_Data for review_.
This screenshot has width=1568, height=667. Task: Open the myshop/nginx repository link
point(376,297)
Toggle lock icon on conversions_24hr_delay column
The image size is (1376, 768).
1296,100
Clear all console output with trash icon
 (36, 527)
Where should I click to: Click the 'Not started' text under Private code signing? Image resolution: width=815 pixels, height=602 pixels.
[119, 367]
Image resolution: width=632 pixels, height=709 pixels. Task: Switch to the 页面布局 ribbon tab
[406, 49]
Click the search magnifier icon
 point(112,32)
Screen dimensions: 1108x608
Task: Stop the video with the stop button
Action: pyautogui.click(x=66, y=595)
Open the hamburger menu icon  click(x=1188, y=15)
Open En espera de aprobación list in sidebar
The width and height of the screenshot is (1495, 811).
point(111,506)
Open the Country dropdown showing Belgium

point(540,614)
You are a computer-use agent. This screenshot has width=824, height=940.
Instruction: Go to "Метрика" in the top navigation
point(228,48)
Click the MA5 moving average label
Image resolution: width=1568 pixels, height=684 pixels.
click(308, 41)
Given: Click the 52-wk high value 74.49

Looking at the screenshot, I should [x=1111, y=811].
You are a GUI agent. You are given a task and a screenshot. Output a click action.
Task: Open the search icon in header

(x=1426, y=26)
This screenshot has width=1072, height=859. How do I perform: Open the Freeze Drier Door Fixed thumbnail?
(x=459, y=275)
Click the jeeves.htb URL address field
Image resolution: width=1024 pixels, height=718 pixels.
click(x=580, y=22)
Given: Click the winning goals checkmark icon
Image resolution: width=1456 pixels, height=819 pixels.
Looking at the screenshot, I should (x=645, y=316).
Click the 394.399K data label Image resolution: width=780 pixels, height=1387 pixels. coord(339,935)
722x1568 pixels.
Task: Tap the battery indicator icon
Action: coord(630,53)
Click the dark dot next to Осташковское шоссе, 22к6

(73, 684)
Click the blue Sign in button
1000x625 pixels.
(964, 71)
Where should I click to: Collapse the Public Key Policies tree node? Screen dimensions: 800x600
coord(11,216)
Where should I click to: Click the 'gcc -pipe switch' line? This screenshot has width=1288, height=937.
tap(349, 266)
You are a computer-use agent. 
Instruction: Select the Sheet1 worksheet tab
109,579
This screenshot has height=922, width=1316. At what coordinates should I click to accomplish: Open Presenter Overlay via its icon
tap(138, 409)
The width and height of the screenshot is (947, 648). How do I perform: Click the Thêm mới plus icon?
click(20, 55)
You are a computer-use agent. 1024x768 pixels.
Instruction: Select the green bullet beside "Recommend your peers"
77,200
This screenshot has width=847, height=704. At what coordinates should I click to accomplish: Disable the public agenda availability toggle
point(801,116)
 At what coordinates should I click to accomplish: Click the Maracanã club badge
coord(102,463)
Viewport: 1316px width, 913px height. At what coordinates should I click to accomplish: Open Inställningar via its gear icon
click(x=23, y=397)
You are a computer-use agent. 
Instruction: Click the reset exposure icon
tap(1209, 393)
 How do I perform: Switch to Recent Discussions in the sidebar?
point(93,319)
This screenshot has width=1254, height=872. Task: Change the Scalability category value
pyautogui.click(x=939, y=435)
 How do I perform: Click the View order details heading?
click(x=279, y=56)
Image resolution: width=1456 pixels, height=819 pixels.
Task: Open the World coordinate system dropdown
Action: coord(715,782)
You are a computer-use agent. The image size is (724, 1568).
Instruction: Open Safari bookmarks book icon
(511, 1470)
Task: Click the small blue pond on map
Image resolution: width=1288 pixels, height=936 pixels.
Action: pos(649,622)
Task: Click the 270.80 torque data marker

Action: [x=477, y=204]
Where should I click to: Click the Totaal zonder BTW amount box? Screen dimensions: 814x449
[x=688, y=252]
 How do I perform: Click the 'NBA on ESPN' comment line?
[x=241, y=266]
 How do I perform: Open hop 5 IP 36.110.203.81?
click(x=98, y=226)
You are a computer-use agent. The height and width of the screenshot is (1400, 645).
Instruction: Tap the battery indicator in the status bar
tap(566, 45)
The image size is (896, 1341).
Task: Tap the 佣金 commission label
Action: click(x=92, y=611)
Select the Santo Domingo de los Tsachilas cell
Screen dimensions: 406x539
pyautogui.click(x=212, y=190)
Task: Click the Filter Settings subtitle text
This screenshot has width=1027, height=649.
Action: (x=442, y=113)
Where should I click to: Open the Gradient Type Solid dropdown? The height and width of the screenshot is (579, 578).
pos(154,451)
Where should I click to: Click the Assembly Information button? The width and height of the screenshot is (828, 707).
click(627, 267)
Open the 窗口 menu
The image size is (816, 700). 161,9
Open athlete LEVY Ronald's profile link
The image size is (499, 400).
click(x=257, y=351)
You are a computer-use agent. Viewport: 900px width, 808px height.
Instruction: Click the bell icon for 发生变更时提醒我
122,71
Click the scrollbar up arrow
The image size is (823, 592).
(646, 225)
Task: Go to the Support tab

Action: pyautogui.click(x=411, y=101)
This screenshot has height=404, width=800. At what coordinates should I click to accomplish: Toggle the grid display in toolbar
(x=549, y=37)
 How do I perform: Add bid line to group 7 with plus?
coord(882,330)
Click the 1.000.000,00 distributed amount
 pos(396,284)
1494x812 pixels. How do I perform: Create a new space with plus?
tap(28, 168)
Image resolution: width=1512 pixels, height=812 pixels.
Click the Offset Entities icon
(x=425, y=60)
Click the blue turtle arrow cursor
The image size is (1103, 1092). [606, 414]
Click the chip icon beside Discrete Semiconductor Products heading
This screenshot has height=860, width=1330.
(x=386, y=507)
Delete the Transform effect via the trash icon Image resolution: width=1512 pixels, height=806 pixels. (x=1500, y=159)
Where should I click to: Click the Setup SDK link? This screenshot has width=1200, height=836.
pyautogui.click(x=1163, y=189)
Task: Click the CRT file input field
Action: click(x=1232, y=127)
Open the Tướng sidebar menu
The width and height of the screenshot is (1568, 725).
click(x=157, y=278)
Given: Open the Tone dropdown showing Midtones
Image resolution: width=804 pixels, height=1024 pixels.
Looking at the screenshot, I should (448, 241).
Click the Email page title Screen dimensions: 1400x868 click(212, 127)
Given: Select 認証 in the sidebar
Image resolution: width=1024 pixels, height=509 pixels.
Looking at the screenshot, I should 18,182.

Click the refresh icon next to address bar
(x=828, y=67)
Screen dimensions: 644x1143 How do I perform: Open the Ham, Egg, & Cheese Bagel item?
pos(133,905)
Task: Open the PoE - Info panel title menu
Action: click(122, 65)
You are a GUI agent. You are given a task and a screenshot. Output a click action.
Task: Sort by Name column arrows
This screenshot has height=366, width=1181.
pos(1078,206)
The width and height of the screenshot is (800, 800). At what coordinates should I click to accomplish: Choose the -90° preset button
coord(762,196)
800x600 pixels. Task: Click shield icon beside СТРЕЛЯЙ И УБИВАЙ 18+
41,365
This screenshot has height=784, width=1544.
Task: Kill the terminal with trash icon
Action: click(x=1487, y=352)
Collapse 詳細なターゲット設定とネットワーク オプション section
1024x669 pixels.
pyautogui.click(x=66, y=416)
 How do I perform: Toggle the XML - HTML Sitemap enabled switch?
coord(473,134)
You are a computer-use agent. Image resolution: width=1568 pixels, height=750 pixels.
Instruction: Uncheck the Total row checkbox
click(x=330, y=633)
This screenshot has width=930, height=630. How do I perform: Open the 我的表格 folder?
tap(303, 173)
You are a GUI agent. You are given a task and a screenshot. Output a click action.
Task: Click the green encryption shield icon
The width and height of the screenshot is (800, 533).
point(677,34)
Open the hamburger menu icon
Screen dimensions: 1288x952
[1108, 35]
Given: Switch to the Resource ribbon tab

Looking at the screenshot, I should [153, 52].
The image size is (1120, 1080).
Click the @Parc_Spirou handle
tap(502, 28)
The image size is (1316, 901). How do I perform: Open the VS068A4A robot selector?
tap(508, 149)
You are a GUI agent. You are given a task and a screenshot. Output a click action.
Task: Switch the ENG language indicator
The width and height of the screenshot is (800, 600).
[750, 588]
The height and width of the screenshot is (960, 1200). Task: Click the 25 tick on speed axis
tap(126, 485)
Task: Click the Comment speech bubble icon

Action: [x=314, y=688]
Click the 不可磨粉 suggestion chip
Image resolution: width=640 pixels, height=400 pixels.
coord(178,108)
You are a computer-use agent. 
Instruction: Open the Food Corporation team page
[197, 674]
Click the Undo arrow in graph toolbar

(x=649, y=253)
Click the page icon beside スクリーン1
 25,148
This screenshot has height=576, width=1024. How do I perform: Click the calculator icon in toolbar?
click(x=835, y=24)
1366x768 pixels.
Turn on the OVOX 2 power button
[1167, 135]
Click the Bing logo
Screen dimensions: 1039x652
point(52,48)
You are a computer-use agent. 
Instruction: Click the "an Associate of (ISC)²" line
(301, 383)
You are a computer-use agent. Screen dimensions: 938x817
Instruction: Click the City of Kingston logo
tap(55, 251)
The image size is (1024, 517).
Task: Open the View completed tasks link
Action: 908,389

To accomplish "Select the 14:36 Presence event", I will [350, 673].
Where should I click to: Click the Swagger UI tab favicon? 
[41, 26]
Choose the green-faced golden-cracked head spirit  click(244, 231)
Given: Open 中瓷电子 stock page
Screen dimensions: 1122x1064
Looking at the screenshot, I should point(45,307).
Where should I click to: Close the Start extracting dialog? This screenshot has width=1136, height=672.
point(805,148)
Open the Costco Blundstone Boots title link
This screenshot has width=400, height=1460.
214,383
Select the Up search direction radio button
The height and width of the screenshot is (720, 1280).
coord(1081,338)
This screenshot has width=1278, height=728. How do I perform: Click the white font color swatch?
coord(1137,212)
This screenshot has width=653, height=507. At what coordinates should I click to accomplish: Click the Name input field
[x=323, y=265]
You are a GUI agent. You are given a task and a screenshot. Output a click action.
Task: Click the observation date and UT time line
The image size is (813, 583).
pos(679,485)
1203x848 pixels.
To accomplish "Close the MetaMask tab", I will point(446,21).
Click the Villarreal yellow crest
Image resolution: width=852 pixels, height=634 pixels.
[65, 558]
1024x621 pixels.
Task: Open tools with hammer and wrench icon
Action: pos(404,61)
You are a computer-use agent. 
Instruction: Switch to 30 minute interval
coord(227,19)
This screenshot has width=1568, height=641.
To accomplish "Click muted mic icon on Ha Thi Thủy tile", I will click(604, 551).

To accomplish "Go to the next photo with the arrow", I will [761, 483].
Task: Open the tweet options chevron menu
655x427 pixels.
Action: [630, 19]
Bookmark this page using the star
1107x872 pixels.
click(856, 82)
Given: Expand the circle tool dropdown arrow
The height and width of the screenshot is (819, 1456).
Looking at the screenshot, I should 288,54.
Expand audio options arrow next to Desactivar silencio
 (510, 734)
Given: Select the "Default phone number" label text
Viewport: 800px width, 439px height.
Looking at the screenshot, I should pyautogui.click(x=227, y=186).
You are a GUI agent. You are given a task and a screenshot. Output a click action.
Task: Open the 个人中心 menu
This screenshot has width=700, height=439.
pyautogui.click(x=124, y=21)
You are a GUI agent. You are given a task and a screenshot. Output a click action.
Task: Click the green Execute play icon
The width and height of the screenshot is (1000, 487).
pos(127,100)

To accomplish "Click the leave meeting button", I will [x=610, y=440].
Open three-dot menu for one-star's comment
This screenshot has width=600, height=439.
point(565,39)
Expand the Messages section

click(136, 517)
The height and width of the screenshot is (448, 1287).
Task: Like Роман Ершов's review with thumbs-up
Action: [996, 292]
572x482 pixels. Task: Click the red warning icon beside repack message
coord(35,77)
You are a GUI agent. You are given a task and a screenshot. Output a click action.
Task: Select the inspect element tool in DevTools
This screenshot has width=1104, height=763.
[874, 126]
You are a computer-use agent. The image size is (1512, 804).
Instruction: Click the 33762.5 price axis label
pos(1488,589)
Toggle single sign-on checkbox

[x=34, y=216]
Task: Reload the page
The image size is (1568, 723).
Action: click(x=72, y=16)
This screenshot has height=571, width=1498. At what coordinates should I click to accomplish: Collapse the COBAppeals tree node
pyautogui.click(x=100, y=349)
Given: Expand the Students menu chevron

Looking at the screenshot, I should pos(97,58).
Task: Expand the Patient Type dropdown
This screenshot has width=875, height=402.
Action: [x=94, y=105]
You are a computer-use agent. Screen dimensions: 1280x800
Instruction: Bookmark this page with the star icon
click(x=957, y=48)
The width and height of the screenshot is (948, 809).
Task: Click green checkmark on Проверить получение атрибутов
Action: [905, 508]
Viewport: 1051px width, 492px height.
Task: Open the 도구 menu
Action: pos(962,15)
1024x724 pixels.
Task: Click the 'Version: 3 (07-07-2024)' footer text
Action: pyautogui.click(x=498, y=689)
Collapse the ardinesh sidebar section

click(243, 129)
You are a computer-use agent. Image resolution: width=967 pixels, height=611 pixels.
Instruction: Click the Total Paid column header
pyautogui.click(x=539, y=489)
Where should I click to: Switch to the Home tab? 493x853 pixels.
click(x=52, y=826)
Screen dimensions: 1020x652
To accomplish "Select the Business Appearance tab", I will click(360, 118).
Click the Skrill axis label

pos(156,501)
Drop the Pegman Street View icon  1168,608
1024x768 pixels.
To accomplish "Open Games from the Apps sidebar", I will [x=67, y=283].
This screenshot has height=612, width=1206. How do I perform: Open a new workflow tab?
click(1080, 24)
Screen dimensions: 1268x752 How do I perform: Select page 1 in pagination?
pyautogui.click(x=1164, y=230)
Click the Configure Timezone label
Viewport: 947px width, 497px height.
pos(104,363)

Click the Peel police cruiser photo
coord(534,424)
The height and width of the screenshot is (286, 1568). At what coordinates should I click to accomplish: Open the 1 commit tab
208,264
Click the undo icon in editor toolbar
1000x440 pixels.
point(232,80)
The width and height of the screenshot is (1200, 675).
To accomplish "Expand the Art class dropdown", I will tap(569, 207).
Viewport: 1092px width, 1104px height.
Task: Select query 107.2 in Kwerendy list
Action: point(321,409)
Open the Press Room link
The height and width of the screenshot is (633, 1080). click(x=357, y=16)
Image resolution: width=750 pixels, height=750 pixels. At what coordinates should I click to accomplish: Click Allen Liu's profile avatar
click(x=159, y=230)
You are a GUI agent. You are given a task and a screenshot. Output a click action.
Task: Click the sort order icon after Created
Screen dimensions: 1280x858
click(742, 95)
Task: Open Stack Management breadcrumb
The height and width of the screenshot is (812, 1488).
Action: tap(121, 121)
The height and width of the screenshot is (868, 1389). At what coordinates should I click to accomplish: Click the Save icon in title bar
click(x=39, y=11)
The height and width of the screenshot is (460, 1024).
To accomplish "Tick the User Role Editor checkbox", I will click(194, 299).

_What the task asks_. Write out only the lines that run from the line containing "You are a computer-use agent. The height" through the line containing "Select the Santo", both included, exactly as they appear above.

_Output for this task_.
You are a computer-use agent. The height and width of the screenshot is (1400, 645).
Instruction: Tap the battery indicator in the status bar
tap(566, 45)
The image size is (896, 1341).
Task: Tap the 佣金 commission label
Action: click(x=92, y=611)
Select the Santo Domingo de los Tsachilas cell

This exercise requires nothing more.